Wondery-Umbau: Podcast-Branche zieht es immer mehr zum Video
Die Goldgräberstimmung bei Audiopodcasts scheint vorbei zu sein. Umstrukturierungen bei Amazons Podcast-Studio Wondery zeigen auf, wo die Reise hingeht.
Video killed the radio star. Der oft gespielte Song aus dem Jahr 1979, der den Übergang vom Radiohit zum Musikvideo beschrieb, lässt sich offenbar zunehmend auch auf die Podcastbranche übertragen. Aktuell sorgt die Zerschlagung des US-amerikanischen Podcast-Studios Wondery für Aufsehen, galt es doch vielen als beispielgebend, wie sich mit Audioinhalten im Netz Geld verdienen lässt.
Amazon strukturiert sein im Jahr 2021 übernommenes Podcast-Studio grundlegend um und entlässt dabei etwa 110 Mitarbeiter. Laut Medienberichten werden die preisgekrönten narrativen Podcasts wie "Business Wars" zu Amazons Audio-Plattform Audible verlagert. Creator-geführte Shows landen in einer neuen Abteilung, die sich auf prominenten-getriebene Video-Formate konzentriert. Wondery-CEO Jen Sargent verlässt das Unternehmen nach einer Übergangsphase.
Einnahmen vervierfacht
Nun ist es beileibe nicht so, dass die Podcasts rote Zahlen schrieben. Seit der Übernahme hat Wondery seine Einnahmen vervierfacht, berichtet die US-Finanznachrichtenagentur Bloomberg. Doch mit Videoinhalten lasse sich deutlich mehr Geld verdienen und die Wachstumschancen seien rosiger, heißt es in der Branche. Der “Goldrausch” bei den Podcasts, der durch den True-Crime-Podcast “Serial” maßgeblich eingeläutet wurde, sei vorbei.

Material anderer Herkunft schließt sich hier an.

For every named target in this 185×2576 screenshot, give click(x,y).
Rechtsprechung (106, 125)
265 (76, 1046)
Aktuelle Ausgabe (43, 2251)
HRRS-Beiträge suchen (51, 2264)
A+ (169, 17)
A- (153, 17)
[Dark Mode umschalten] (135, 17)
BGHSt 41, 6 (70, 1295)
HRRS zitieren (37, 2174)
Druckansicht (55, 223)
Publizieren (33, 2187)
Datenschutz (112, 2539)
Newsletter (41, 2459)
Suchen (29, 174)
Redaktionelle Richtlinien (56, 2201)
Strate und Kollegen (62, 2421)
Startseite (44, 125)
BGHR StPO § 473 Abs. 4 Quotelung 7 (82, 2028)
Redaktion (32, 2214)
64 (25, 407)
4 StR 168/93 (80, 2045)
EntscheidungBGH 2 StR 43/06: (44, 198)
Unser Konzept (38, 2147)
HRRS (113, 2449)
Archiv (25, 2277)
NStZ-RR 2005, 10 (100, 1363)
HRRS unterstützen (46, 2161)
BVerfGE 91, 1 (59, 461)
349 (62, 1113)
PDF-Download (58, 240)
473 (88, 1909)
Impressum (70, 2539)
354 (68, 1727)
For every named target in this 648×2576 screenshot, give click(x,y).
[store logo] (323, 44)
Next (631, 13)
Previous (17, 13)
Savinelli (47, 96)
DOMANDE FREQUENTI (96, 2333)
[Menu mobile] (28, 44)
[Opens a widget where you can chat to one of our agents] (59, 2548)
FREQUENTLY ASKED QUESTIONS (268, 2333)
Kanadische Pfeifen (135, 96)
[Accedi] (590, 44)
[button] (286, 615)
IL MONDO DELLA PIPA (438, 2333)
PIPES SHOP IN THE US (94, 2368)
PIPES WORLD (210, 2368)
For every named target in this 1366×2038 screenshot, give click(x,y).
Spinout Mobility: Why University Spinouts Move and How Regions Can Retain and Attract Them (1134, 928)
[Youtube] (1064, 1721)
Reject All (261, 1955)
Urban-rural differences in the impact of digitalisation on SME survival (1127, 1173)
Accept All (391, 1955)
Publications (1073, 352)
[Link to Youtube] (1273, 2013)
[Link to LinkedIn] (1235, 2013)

Zumindest für jene im Podcastgewerbe, die groß sind und noch größer werden wollen, bedeutet dies, dass sie Video können müssen, sagen Branchenbeobachter. Video-Podcasts ließen sich für Werbetreibende leichter vermarkten, da diese bereits an Video-Anzeigen auf verschiedenen Plattformen gewöhnt sind. Klassische Audiowerbung sei hingegen schwer verkäuflich.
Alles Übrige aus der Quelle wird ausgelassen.